Additionally, she felt any pay raises should also include part time employees, like the nine on staff from other area law enforcement agencies with the Polk County Police Department currently.
Where the conversation went the following night for the vote took several directions. First, County Manager Matt Denton and commissioners wanted clarification on whether the plan would include all employees, or those who are hired on at the full time level.
A number of county employees are part time, from workers hired during the summer to help with the Public Works department, to those officers working part time with the Polk County Police Department.
Thaxton said that it would be all employees, full and part time who get the 75 cent raise per hour.
Floyd then sought to find out how much the plan will cost, and where funds would come from in order to cover the raises.
“For a full year, its approximately $ 470,000,” Marshelle Thaxton said. “If we start in April, it will come out of the landfill account and then in June we’d have to add it to the budget.”
He added that his plan was lower than what he originally had conceived of a $1 an hour raise for all employees, but when he tallied out the cost it came to more than $600,000 annually as a cost to the county.
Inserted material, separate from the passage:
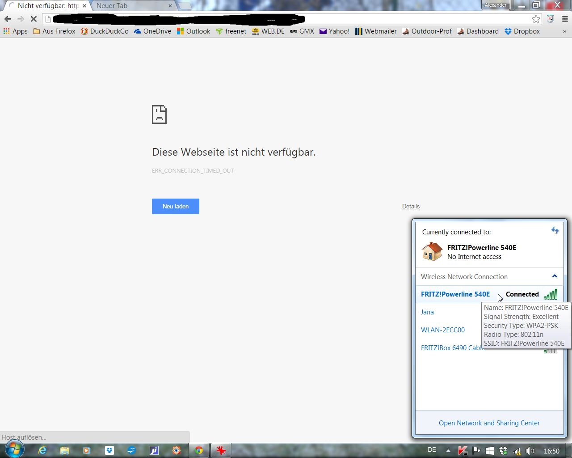This screenshot has width=572, height=458.
Task: Refresh the wireless network list
Action: tap(555, 231)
“We have an urgent situation, which I spoke to last night,” Floyd said in response. “I think the matter is not a matter of what needs to be done, but how and when we do it. This is a lot more money than I had anticipated and was going to recommend, because y part was going to be to the lower end of the folks who are really not being paid competitively.”
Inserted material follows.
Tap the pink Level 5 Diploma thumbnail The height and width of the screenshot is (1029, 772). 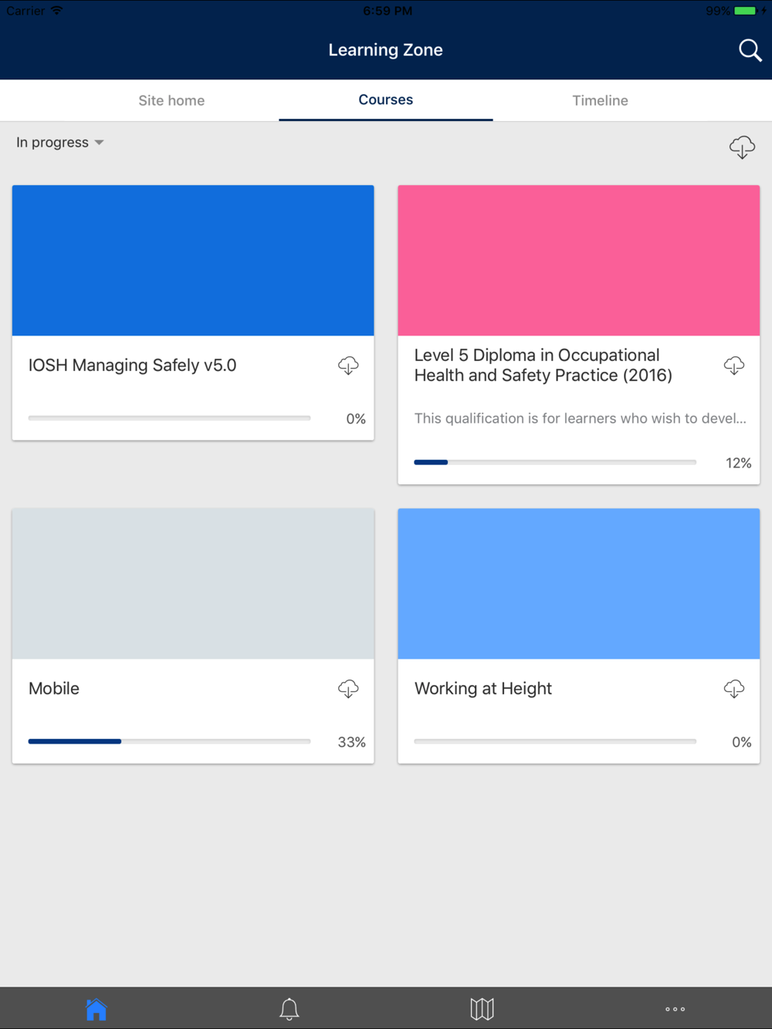pos(579,261)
He said he spent some time looking at the 282 employees of the county, and judged that “in my opinion there are 93 of those in different jobs throughout the county that are uncompetitive in the marketplace and should have been adjusted somewhat.”
He said his plan would have cost around $250,000 to achieve.
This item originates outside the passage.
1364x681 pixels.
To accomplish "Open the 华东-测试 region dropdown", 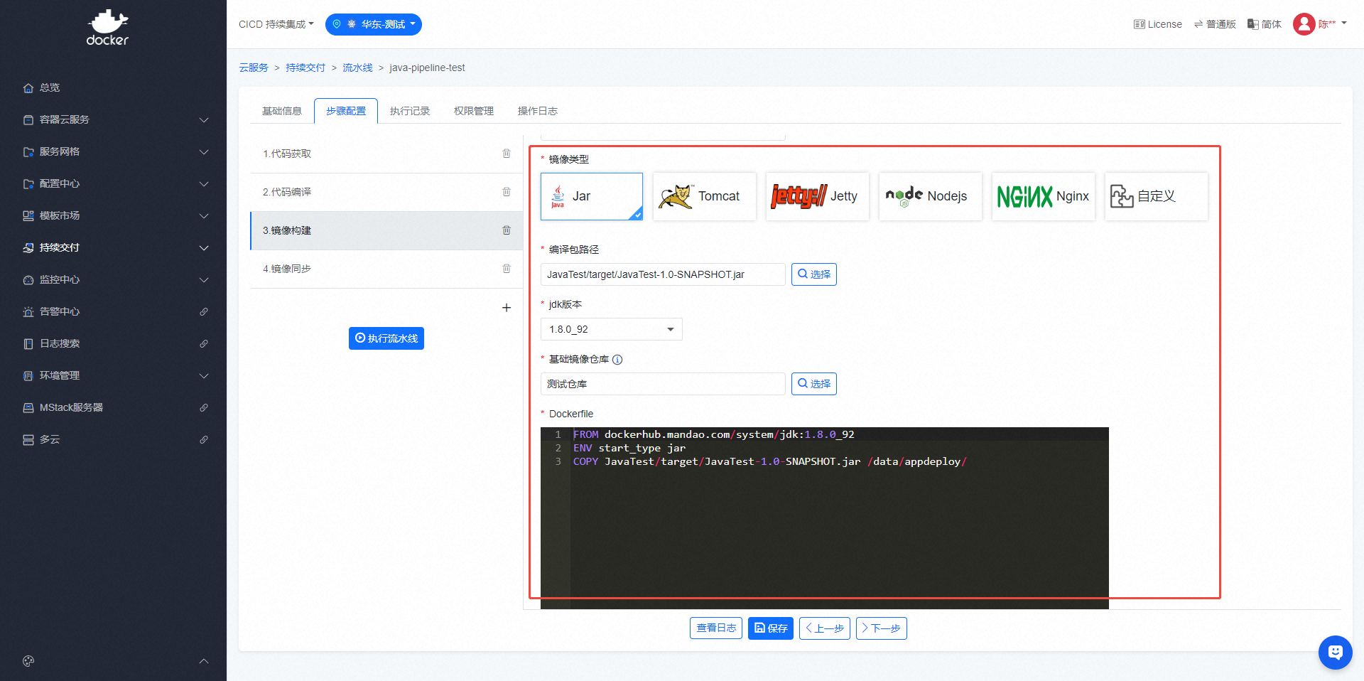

“The other side of that was there were 67 percent of our employees who are paid competitively and fairly for the job they’re doing, and therefore the 75 cents is nice and I think employees will take anything that is given to them. But I think it is enough said from me. I think this is the wrong approach.”
Tillery said that he expected the raise to come in steps, and that 75 cents an hour would apply to some employees, but some would get slightly more to adjust them to the correct pay scale.
Additionally, Iglesias had concerns and issues with the way the raise was being structured. He pointed to how previous commissions had promised as far back as 2008 to give 2.5 percent step raises annually, but then when the economy collapsed never came through with the promised pay increases for four years. He said he recognized that the economic downtown had lessened the amount of funds available to the county at the time due to less tax revenue coming in and grants and funds from state and federal government sources dried up as well. But that doesn’t excuse the previous ordinance change they put in place, and the 1.25 percent employees have been given since the economy began turning around in 2013 is only half of what is promised on paper. He additionally asked if that meant the county should be paying employees 10 percent more than what the currently make.